Except in New York, of course.
I’m skeptical of the cause-effect claims of early intervention as well. Eg, how would that graph claiming to demonstrate its merits look if it included TX?? Relatively late and less-severe interventions, but lower cases/ and deaths/100,000 than most states, including the supposed model of wisdom, CA. The team cherrypicked to make a debatable point appear to be a slam dunk and complexity simple.
Also worth noting that OH, which intervened very early and aggressively, has decent Covid numbers (yay) but the second most unemployment claims in the country (boo). Is the sum total of human suffering likely to have been reduced? Maybe, but again debatable.
I don’t know the best set of tradeoffs for each state, and Trump/Fauci/Birx don’t either, yet presently they’re claiming to.
It is my understanding that the shortage of protective equipment is because China, which supplies most of it, stopped shipping in February. The hospitals didn’t keep on hand a sufficient supply to cover that contingency.
That is part of it, but it was always understood that in the event of a pandemic huge amounts of PPE would be required. That was what the national stockpiles were for. However, they were never maintained at the planned levels and we know certain materials, specifically 75% of the N95 masks, were used in the 2009 H1N1 episode and never replenished. The stockpiles were supposed to allow for time for the supply chain to expand capacity and meet needs for masks, face shields, gloves, ventilators etc.

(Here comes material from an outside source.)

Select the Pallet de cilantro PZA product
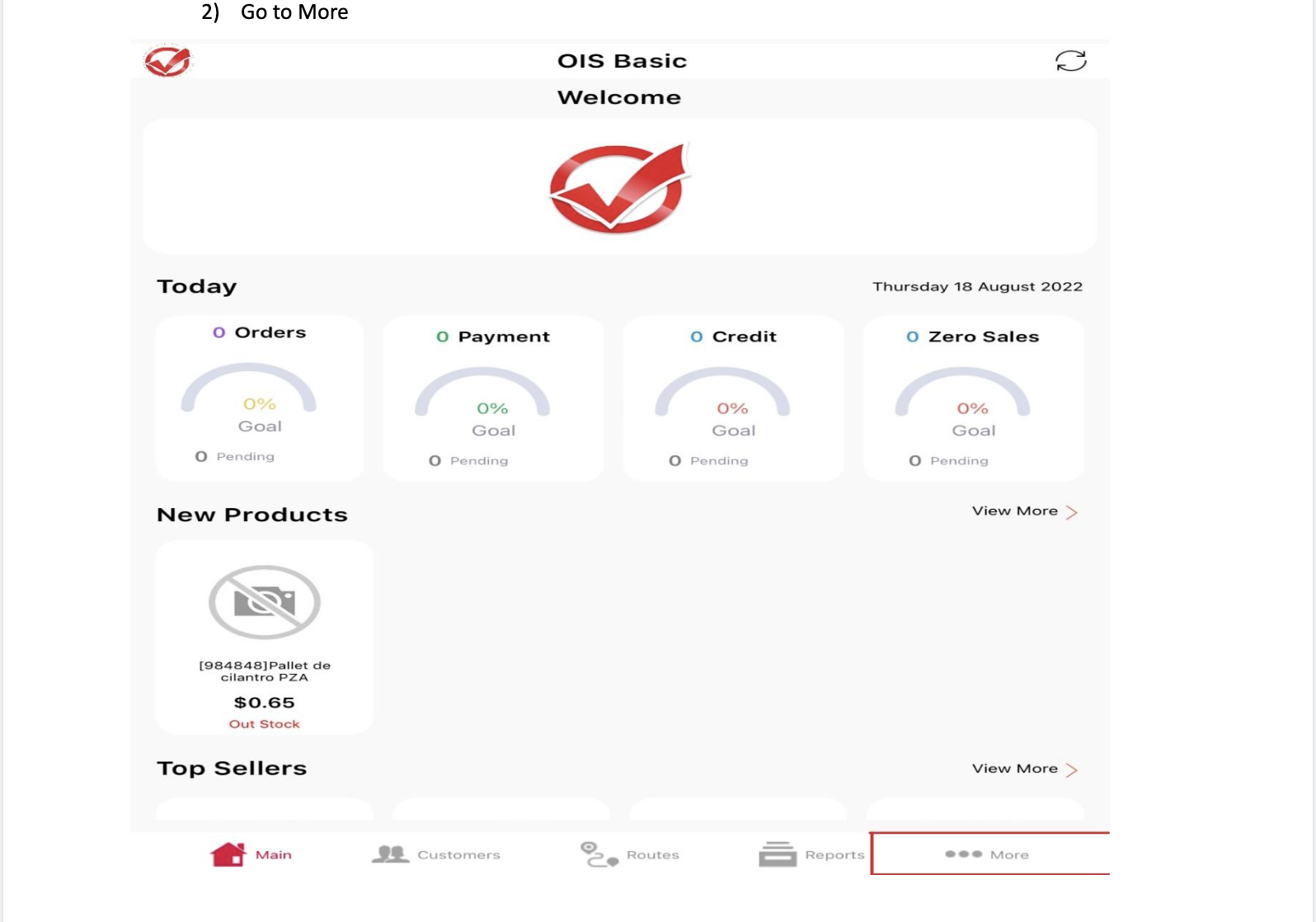This screenshot has height=922, width=1316. coord(264,671)
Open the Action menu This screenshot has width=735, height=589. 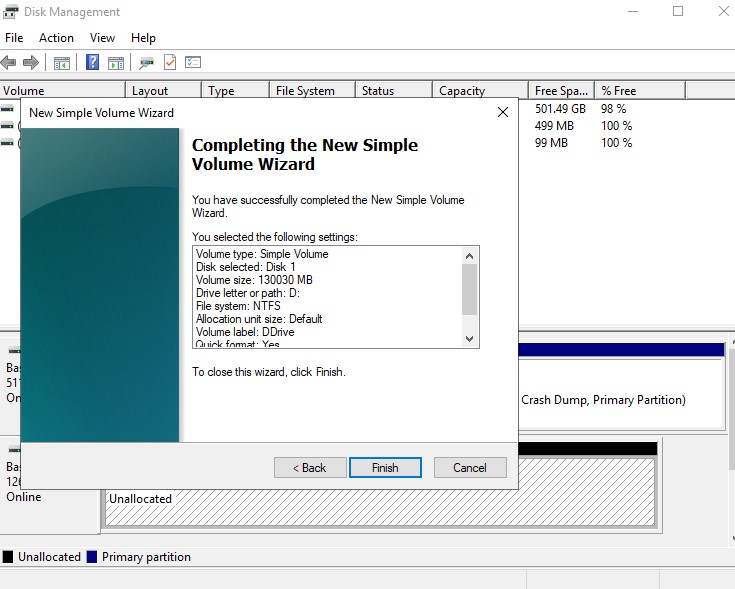pos(56,38)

So if I’m in Provincetown and I have appendicitis or an ectopic pregnancy or an acute myocardial infarction, I have to drive to where? To Falmouth? To Boston?
It’s the same here in the North Texas (generally the Ft Worth/Dallas metroplex area, which covers several counties). According to an update email that I received this evening from the Dallas Morning News, today ended with 1,279 confirmed cases in North Texas and 18 deaths. According to the newspaper, the entire state of Texas has 3,566 cases and 53 deaths. New York City’s hospitals may be currently overwhelmed, but the hospitals here aren’t – or at least shouldn’t be. If they are, they’re running on razor-thin margins.
Edited to Add: Another of those updates came through after I posted this. The numbers now read 1,444 North Texas cases and 23 deaths; 4,146 cases in the state and 66 deaths.
The point is that the number of deaths directly linked to COVID-19 isn’t the whole story of the diseases impact. I bet you will see even in cities that are not overwhelmed, but simply brought to the brink an increase in seasonal mortality rates not fully accounted for by COVID-19 deaths in the US. It isn’t a matter of multiplying Italy’s numbers, but realizing that even their numbers are not telling the whole story of the impact, and that ultimately even our own official numbers may well miss a large chunk of the toll that this disease will have caused.
Probably never.
This is probably going to be with us going forward.
Yeah, as of yesterday there were only 81 hospitalizations in the “Metrolina” region (Meck, Union, Cabbarus, Stanly, Gaston, etc.). Not to say it couldn’t grow massively, but not seeing that now.
Now if the government decided being overweight is a crisis that needs to be fixed by government decisions, do we just accept the idea that a few people can tell us what to do? Government has been a pretty busy busybody in modern times, and sometimes I think they cause us more stress and damage than if they left us alone. I guess people in Oregon can pump their own gas during the crisis. Brother.